Objective
Retype the records below line by line, leaving every word, number and mark unchanged.

Records of locating words and elements
+-------+

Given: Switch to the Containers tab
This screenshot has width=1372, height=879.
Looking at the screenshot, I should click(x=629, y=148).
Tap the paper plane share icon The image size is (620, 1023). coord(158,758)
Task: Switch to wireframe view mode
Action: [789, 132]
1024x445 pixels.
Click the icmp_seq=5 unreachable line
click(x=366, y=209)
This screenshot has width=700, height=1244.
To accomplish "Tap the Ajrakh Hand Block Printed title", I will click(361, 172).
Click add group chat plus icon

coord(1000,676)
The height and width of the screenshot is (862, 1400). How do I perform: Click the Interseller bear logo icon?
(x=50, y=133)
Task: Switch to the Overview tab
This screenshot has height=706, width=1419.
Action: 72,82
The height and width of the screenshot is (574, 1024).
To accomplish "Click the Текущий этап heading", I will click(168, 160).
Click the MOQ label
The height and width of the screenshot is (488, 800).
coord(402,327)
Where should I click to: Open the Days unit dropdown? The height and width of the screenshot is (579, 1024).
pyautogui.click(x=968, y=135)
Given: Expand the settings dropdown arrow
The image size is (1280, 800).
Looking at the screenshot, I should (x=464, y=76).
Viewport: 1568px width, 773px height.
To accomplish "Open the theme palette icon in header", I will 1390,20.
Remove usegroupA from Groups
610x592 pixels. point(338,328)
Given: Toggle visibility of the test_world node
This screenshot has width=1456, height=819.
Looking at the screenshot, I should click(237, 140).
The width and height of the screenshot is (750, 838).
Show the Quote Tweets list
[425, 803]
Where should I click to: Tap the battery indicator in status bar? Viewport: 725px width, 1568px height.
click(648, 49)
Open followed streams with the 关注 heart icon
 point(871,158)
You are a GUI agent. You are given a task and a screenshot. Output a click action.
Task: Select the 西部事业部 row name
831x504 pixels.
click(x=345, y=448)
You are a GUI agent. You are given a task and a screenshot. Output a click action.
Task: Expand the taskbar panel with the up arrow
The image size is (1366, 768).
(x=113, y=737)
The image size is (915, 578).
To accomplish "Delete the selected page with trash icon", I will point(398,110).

+-------+

Expected answer
Given: Switch to the Containers tab
This screenshot has width=1372, height=879.
Looking at the screenshot, I should click(x=629, y=148).
Tap the paper plane share icon The image size is (620, 1023). coord(158,758)
Task: Switch to wireframe view mode
Action: [789, 132]
1024x445 pixels.
Click the icmp_seq=5 unreachable line
click(x=366, y=209)
This screenshot has width=700, height=1244.
To accomplish "Tap the Ajrakh Hand Block Printed title", I will click(361, 172).
Click add group chat plus icon

coord(1000,676)
The height and width of the screenshot is (862, 1400). How do I perform: Click the Interseller bear logo icon?
(x=50, y=133)
Task: Switch to the Overview tab
This screenshot has height=706, width=1419.
Action: 72,82
The height and width of the screenshot is (574, 1024).
To accomplish "Click the Текущий этап heading", I will click(168, 160).
Click the MOQ label
The height and width of the screenshot is (488, 800).
coord(402,327)
Where should I click to: Open the Days unit dropdown? The height and width of the screenshot is (579, 1024).
pyautogui.click(x=968, y=135)
Given: Expand the settings dropdown arrow
The image size is (1280, 800).
Looking at the screenshot, I should (x=464, y=76).
Viewport: 1568px width, 773px height.
To accomplish "Open the theme palette icon in header", I will 1390,20.
Remove usegroupA from Groups
610x592 pixels. point(338,328)
Given: Toggle visibility of the test_world node
This screenshot has width=1456, height=819.
Looking at the screenshot, I should click(237, 140).
The width and height of the screenshot is (750, 838).
Show the Quote Tweets list
[425, 803]
Where should I click to: Tap the battery indicator in status bar? Viewport: 725px width, 1568px height.
click(648, 49)
Open followed streams with the 关注 heart icon
 point(871,158)
You are a GUI agent. You are given a task and a screenshot. Output a click action.
Task: Select the 西部事业部 row name
831x504 pixels.
click(x=345, y=448)
You are a GUI agent. You are given a task and a screenshot. Output a click action.
Task: Expand the taskbar panel with the up arrow
The image size is (1366, 768).
(x=113, y=737)
The image size is (915, 578).
To accomplish "Delete the selected page with trash icon", I will point(398,110).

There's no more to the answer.